━━━ Exercise materials

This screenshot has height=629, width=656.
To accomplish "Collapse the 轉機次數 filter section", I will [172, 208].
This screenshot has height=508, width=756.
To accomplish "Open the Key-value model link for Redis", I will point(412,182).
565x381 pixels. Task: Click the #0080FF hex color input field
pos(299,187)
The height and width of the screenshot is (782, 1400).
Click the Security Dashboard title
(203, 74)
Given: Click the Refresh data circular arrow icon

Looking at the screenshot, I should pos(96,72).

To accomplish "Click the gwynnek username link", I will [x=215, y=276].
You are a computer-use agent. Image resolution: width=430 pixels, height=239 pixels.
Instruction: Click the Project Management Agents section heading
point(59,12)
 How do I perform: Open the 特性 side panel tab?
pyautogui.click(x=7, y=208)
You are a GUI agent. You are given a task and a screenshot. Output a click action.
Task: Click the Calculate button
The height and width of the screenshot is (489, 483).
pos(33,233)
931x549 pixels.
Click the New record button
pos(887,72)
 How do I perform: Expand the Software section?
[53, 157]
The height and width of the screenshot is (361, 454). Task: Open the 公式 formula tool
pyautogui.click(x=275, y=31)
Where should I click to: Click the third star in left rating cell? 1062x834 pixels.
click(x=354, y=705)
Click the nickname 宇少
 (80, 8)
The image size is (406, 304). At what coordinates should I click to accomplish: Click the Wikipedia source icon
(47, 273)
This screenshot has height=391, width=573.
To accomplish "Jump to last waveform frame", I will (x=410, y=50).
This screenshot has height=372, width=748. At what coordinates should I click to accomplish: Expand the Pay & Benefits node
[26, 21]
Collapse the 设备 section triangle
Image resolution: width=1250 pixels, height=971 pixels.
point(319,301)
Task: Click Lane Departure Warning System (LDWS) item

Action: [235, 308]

━━━━━━

--- What you have to do ---
Where the line containing "You are a computer-use" appears in the data above, begin there and reproduce every line to the end exactly; include nothing else.

--- The completed task ---
You are a computer-use agent. Image resolution: width=430 pixels, height=239 pixels.
Instruction: Click the Project Management Agents section heading
point(59,12)
 How do I perform: Open the 特性 side panel tab?
pyautogui.click(x=7, y=208)
You are a GUI agent. You are given a task and a screenshot. Output a click action.
Task: Click the Calculate button
The height and width of the screenshot is (489, 483).
pos(33,233)
931x549 pixels.
Click the New record button
pos(887,72)
 How do I perform: Expand the Software section?
[53, 157]
The height and width of the screenshot is (361, 454). Task: Open the 公式 formula tool
pyautogui.click(x=275, y=31)
Where should I click to: Click the third star in left rating cell? 1062x834 pixels.
click(x=354, y=705)
Click the nickname 宇少
 (80, 8)
The image size is (406, 304). At what coordinates should I click to accomplish: Click the Wikipedia source icon
(47, 273)
This screenshot has height=391, width=573.
To accomplish "Jump to last waveform frame", I will (x=410, y=50).
This screenshot has height=372, width=748. At what coordinates should I click to accomplish: Expand the Pay & Benefits node
[26, 21]
Collapse the 设备 section triangle
Image resolution: width=1250 pixels, height=971 pixels.
point(319,301)
Task: Click Lane Departure Warning System (LDWS) item

Action: [235, 308]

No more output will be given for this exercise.